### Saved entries
- - -

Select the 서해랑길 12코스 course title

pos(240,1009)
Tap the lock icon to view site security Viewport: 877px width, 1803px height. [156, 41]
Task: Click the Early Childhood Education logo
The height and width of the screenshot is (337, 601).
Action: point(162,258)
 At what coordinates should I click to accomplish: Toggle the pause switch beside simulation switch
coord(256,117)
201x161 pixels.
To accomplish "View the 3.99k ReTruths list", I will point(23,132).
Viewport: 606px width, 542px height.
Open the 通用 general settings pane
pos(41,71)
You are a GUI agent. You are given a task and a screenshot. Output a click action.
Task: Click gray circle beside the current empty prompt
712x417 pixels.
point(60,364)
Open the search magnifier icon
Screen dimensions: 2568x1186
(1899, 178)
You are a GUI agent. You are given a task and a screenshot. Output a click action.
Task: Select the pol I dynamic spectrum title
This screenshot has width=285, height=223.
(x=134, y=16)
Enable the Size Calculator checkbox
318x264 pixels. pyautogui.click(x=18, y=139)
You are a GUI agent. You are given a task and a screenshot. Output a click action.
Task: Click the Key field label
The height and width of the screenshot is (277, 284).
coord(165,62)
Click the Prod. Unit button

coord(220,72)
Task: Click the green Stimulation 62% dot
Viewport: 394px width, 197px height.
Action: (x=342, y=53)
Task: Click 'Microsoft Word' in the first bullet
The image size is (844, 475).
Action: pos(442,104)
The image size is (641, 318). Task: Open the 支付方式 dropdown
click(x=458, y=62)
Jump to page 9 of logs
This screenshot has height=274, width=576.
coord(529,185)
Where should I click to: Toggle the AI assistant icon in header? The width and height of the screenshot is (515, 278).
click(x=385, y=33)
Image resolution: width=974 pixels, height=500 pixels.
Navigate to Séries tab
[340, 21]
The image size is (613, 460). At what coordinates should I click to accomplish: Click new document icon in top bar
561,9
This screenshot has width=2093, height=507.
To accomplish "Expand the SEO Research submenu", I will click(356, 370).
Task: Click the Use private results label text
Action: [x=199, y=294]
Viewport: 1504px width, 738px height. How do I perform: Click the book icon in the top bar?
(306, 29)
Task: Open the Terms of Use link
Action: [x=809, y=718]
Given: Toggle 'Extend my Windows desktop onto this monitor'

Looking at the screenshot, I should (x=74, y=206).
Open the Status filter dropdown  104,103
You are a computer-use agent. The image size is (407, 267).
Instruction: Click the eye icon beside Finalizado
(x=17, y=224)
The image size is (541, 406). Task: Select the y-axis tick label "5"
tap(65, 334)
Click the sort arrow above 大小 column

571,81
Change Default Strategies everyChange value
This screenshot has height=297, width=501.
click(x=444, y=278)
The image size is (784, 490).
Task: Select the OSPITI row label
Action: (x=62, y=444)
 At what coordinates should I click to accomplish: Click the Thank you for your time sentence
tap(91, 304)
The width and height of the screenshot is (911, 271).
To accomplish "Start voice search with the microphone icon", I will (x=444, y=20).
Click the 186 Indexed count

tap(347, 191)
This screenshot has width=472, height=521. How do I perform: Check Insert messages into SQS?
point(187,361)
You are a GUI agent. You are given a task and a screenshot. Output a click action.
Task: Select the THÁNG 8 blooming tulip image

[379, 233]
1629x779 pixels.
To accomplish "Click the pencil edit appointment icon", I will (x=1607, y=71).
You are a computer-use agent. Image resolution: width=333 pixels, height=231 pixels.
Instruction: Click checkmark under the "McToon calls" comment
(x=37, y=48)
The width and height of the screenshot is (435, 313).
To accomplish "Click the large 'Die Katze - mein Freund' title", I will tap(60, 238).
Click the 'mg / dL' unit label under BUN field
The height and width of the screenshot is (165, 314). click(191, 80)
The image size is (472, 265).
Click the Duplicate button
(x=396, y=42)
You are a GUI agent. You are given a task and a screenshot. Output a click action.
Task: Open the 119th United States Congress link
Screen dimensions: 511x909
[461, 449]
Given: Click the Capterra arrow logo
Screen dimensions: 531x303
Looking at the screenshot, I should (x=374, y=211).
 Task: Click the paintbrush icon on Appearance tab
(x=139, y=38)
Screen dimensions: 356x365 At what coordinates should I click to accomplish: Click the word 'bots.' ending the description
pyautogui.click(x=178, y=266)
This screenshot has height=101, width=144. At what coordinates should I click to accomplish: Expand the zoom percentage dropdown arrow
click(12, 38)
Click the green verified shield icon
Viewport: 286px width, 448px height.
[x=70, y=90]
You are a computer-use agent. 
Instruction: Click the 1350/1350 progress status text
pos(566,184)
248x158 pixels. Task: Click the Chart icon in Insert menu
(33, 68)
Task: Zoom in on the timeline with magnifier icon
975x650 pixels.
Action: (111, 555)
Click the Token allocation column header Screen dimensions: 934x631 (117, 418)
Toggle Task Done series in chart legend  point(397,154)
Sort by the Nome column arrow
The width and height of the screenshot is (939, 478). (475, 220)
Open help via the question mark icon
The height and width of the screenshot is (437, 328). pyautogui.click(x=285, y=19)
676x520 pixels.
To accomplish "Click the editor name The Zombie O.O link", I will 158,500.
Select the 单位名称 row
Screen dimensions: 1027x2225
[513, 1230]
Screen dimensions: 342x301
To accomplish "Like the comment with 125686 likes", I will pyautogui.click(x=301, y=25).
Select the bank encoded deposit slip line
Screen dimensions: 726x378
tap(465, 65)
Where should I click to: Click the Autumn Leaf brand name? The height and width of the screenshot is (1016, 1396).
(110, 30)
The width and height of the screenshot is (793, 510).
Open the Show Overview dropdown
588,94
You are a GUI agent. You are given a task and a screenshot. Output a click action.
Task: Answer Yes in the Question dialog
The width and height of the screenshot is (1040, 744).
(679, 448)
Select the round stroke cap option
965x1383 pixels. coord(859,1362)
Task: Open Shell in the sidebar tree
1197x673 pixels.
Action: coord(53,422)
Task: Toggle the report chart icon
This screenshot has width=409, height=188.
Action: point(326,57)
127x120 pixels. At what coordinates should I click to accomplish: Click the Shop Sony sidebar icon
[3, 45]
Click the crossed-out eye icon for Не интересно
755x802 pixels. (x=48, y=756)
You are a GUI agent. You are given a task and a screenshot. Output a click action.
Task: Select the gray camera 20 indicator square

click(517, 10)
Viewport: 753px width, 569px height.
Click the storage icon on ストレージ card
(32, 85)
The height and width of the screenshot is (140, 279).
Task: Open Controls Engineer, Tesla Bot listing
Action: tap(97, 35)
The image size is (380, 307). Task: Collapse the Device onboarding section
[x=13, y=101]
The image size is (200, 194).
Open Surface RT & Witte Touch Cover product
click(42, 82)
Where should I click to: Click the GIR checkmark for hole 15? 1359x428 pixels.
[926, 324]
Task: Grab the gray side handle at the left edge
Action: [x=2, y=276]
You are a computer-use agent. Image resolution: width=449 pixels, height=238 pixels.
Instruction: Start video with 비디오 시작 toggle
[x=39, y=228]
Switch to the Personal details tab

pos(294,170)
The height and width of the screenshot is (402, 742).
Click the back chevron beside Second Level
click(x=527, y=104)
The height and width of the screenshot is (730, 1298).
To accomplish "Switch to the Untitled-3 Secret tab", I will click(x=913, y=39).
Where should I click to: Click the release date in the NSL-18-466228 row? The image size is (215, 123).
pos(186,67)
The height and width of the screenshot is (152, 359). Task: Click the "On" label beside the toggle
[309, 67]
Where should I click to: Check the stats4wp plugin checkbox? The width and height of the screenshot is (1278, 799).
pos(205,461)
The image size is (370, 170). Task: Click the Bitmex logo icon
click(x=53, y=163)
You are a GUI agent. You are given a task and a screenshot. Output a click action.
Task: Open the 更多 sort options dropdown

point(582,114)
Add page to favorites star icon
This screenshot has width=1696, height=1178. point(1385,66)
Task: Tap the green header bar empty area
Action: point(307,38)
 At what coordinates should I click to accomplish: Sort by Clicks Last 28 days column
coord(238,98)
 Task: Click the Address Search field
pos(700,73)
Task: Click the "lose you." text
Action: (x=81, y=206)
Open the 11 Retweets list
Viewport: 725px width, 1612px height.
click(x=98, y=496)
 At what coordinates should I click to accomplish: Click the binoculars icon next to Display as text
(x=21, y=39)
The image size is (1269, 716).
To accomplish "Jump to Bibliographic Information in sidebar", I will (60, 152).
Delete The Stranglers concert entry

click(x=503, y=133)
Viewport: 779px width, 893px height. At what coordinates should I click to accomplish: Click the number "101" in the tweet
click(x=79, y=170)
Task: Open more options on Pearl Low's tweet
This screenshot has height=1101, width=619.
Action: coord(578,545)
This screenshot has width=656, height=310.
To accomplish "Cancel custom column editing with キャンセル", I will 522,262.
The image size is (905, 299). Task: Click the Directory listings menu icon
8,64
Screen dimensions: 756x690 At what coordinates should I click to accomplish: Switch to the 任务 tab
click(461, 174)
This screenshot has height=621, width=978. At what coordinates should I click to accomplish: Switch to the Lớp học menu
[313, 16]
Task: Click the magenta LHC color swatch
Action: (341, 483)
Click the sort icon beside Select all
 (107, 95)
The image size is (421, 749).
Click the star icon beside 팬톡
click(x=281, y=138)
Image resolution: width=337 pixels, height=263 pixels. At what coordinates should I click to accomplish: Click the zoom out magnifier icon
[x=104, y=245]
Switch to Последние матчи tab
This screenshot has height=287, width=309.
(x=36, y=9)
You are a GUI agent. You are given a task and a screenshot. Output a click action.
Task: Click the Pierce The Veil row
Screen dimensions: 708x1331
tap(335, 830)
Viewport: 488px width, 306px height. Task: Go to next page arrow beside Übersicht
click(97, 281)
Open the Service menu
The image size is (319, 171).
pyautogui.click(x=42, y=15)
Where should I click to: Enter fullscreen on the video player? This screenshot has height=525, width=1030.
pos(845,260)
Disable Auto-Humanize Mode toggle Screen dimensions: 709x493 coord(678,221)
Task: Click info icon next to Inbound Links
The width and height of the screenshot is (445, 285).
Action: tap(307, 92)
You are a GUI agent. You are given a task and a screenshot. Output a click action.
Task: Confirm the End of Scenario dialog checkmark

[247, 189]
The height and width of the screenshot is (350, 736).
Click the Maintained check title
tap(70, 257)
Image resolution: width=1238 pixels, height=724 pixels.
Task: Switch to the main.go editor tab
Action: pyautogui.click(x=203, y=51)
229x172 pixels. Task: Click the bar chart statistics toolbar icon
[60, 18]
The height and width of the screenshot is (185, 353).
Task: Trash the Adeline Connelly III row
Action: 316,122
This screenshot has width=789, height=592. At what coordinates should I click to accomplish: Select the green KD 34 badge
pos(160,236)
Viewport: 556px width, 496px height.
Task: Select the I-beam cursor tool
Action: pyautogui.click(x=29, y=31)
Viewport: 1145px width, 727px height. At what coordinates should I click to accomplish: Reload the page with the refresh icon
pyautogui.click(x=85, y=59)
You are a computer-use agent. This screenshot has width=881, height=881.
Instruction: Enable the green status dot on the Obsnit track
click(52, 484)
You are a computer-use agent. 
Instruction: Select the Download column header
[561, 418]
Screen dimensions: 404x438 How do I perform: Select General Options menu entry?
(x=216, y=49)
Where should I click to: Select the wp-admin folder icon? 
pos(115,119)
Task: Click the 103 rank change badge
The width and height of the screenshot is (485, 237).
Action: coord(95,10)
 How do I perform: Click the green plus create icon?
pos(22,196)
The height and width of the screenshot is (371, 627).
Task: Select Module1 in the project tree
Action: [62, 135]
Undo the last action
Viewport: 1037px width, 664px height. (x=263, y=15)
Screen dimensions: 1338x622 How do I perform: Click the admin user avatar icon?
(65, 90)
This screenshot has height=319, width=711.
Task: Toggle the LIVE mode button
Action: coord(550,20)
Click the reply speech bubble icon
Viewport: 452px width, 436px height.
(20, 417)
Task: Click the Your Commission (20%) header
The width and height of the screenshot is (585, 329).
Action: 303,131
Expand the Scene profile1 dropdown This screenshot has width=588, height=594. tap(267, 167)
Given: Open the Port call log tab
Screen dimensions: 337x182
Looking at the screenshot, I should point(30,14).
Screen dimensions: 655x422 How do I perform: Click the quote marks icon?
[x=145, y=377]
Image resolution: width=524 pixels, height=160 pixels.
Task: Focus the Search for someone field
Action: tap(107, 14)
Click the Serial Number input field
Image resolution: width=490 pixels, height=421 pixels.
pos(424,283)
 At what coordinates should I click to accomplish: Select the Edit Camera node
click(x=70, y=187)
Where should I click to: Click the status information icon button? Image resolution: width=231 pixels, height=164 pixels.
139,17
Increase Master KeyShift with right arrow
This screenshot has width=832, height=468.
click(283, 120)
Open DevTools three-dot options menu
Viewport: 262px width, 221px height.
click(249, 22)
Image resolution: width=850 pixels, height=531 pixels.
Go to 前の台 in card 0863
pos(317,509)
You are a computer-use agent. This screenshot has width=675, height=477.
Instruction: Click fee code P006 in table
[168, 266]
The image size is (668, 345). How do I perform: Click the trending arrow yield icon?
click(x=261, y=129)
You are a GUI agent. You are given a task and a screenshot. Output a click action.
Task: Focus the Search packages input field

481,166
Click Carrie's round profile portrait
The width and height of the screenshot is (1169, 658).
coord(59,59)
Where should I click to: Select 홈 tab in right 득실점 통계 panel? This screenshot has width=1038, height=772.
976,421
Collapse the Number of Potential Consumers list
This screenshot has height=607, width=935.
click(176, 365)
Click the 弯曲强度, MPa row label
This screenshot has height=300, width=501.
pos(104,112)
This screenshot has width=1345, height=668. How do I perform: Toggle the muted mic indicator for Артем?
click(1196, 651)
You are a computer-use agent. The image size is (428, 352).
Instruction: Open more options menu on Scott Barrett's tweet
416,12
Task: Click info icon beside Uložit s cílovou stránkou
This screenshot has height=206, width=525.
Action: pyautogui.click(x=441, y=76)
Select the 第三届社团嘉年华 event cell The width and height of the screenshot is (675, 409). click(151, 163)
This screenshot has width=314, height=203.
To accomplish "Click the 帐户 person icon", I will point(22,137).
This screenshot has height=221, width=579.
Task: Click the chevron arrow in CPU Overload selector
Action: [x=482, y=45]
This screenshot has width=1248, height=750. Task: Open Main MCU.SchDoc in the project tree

- - -

### WORK ITEM
From the entries above, write out only the lines starting at the line that holds "Open help via the question mark icon" and ending at the line that holds "Select the bank encoded deposit slip line", keeping both and matching them exactly.

### ANSWER FOR THIS EXERCISE
Open help via the question mark icon
The height and width of the screenshot is (437, 328). pyautogui.click(x=285, y=19)
676x520 pixels.
To accomplish "Click the editor name The Zombie O.O link", I will 158,500.
Select the 单位名称 row
Screen dimensions: 1027x2225
[513, 1230]
Screen dimensions: 342x301
To accomplish "Like the comment with 125686 likes", I will pyautogui.click(x=301, y=25).
Select the bank encoded deposit slip line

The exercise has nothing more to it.